Hidden From View
Over the past few years the news has highlighted the use of drones. As the number of drone strikes increases, so does the media coverage. And with increased media coverage, comes greater scrutiny over all things drone related. The civilian deaths, lack of transparency, debate over effectiveness, and so forth all fill news articles, air time, and blogs. However, one aspect of particular interest that has recently started to receive additional attention and be more fully investigated and developed is the psychological affect that drone warfare has on drone operators.
Many people worried that the lack of personal physical proximity to the scene of the strike would create a “video game mentality” where the soldiers flying the drones would feel disconnected and a lack of concern or personal responsibility. However, research is demonstrating that this is not the case and that drone operators often suffer from PTSD and other harmful emotional and psychological issues. Despite the remote nature of the job, there are several reasons why it is such an emotionally taxing occupation.
Together, a pilot and a sensor operator operate the drones. The pilot is the one who fires the missile, but the sensor operator is responsible for using laser guidance to direct the missile to the target. In many cases, the sensor operators are young, sometimes as young as 18 or 19. Their youthfulness, along with a lack of previous experience, makes them especially impressionable and vulnerable.
Drone operators may track and monitor targets for a lengthy period of time – sometimes up to months – and this highlights the humanity of the target for the drone operators and therefore they are not as desensitized as many might think. Furthermore, in order to evaluate the damage, drones will often remain near the scene after an attack and this gives operators a close up look at the death and destruction they created. Fighter pilots, who also engage in aerial attacks, often do not see the actual affects of their bombs on the targets, and so in a sense, they spare themselves from immediately viewing the devastation and pain that they caused.

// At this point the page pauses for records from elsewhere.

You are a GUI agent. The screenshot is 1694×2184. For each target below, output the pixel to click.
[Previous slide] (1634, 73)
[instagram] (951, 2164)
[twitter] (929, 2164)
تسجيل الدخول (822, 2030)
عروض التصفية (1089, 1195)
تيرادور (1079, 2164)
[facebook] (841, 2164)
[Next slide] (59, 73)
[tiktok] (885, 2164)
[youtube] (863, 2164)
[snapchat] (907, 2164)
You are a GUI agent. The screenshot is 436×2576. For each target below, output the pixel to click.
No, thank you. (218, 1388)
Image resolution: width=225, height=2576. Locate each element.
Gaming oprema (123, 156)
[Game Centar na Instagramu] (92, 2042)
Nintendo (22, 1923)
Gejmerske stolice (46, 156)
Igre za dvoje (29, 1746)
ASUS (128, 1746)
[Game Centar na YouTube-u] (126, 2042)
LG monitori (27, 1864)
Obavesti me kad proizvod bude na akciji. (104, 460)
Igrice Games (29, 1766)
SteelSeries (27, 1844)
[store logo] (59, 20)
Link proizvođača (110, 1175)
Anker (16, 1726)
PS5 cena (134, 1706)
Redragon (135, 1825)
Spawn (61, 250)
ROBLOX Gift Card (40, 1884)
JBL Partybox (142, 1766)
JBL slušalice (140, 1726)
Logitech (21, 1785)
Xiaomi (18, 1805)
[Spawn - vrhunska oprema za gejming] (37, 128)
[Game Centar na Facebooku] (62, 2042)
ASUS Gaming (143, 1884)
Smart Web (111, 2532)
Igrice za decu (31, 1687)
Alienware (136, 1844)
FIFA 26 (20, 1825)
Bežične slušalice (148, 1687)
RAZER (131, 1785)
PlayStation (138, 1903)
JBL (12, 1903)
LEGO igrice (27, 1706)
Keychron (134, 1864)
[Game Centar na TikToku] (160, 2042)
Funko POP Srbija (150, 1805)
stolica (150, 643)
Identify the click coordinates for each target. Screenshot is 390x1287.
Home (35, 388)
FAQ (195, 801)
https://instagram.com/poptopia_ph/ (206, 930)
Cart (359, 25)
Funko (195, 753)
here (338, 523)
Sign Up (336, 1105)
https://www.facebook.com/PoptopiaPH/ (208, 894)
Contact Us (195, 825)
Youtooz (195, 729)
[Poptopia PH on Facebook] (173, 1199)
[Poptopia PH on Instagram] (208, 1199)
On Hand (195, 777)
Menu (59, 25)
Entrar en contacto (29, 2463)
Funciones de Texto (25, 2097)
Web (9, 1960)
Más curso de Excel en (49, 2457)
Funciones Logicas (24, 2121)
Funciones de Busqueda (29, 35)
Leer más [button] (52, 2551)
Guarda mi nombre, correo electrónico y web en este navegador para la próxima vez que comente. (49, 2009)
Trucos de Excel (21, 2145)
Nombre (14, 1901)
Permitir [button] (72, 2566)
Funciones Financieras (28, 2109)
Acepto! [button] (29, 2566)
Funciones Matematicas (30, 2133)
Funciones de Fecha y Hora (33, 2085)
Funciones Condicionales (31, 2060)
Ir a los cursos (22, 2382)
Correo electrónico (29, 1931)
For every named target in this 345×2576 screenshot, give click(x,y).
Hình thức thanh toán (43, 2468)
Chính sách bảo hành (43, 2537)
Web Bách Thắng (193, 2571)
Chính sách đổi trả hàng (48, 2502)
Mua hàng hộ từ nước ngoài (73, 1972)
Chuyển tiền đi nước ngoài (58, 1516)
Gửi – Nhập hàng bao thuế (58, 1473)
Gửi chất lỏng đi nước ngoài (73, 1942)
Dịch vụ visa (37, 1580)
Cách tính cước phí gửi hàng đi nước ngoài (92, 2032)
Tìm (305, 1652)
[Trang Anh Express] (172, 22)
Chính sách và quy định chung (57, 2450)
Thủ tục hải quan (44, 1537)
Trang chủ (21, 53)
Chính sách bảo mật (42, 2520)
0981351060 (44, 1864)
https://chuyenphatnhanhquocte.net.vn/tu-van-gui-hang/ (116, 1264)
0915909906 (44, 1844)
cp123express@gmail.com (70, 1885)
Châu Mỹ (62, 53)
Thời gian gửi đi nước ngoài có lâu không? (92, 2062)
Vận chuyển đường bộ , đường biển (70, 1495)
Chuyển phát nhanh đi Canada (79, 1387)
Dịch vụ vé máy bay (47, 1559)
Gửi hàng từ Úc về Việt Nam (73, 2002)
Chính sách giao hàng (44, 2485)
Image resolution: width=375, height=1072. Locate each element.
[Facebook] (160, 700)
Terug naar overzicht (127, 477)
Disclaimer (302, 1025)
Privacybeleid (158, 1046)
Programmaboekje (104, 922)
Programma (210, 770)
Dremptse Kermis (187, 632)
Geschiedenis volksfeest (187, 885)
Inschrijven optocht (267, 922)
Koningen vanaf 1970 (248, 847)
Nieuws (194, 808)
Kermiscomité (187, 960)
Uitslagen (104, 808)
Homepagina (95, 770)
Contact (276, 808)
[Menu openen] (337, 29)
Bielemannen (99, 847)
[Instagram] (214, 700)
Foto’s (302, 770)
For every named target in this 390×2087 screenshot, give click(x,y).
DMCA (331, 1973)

Although drone pilots are not in physical danger, they have many of the same physical reactions as infantrymen in combat, and they experience high levels of stress. One study reported that "drone operators suffered from the same levels of depression, anxiety, PTSD, alcohol abuse, and suicidal ideation as traditional combat aircrews." In part, this is due to the fact that PTSD and other emotional traumas do not stem solely from intense physical danger and facing death. One author succinctly summed this up when he said, in reference to the psychological damage inflicted on drone operators, that “there is a moral injury that comes from committing violence as well, and the asymmetrical nature of that violence does not eliminate this fact. Trauma is not just what horrors we suffer, but what horrors we commit as well.”
With this exposure to horror in mind, another reason for the intense pressure and vulnerability to psychological breakdowns is the lack of camaraderie that drone operators have. While combat troops have other soldiers who are by their side and are going through the exact same experience, drone pilots lack that sense of brotherhood and are more likely to feel alone in their struggle. Just as the pilots are physically removed from the war, they are also often physically removed from a squadron full of support, trust, and close friendship.
In addition to not being in the field with their peers, drone operators experience what many referred to as “whiplash transition.” They go to work in the morning, engage in warfare, and return to their families at night. While this may sound ideal to some, it is extremely challenging for drone pilots to be able to effectively switch from war to household chores and childcare. These soldiers do not have a way to debrief or decompress and they often cannot discuss their work with their family and friends. If drone operators are unable to balance these competing responsibilities, then work, home life, or both will start to deteriorate and that will simply add additional stress.
The amount of collateral damage (that is, civilian deaths) caused by drones has received significant media attention. While regrettable, collateral damage occurs in every war and can happen with soldiers on the ground, bombing, or drone strikes. Drone operators are not immune to feelings of anguish, guilt, and shame after this happens and pure judgment and condemnation, with no help or counseling, only exacerbates these feelings.
To argue that the use of drones spares service members from the horrors of war is inaccurate. Drone operators, albeit in a different way than other combatants, also face intense pressure, stress, and lingering negative side effects from their work. This needs to be fully recognized and addressed so that those suffering emotional trauma from their work can receive the help they need and deserve.